Start of Material for this exercise
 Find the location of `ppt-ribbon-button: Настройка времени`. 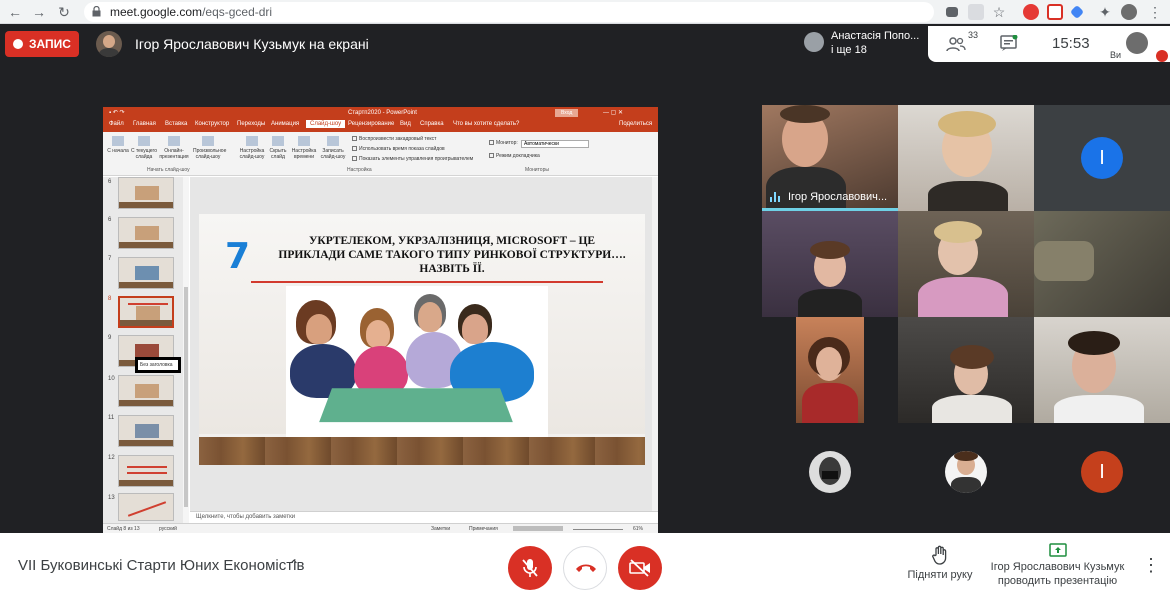

ppt-ribbon-button: Настройка времени is located at coordinates (304, 148).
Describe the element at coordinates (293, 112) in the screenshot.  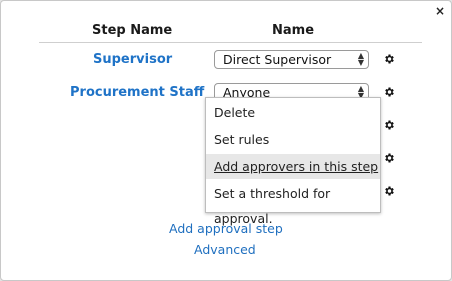
I see `menu-item-delete: Delete` at that location.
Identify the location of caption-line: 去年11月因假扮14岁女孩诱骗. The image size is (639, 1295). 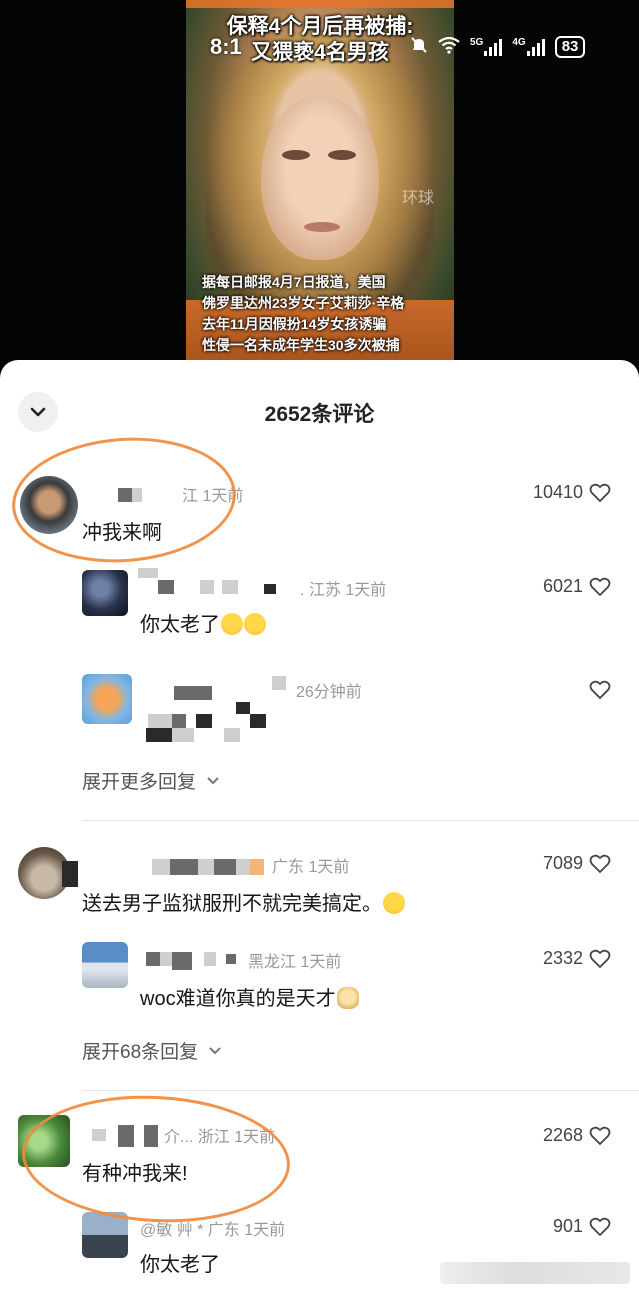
End of Material for this exercise
What you have to do: Print all of the material above line for line with no changes, omitting the pictures.

Task output:
 Find the location of `ppt-ribbon-button: Настройка времени`. 

ppt-ribbon-button: Настройка времени is located at coordinates (304, 148).
Describe the element at coordinates (293, 112) in the screenshot.  
I see `menu-item-delete: Delete` at that location.
Identify the location of caption-line: 去年11月因假扮14岁女孩诱骗. The image size is (639, 1295). 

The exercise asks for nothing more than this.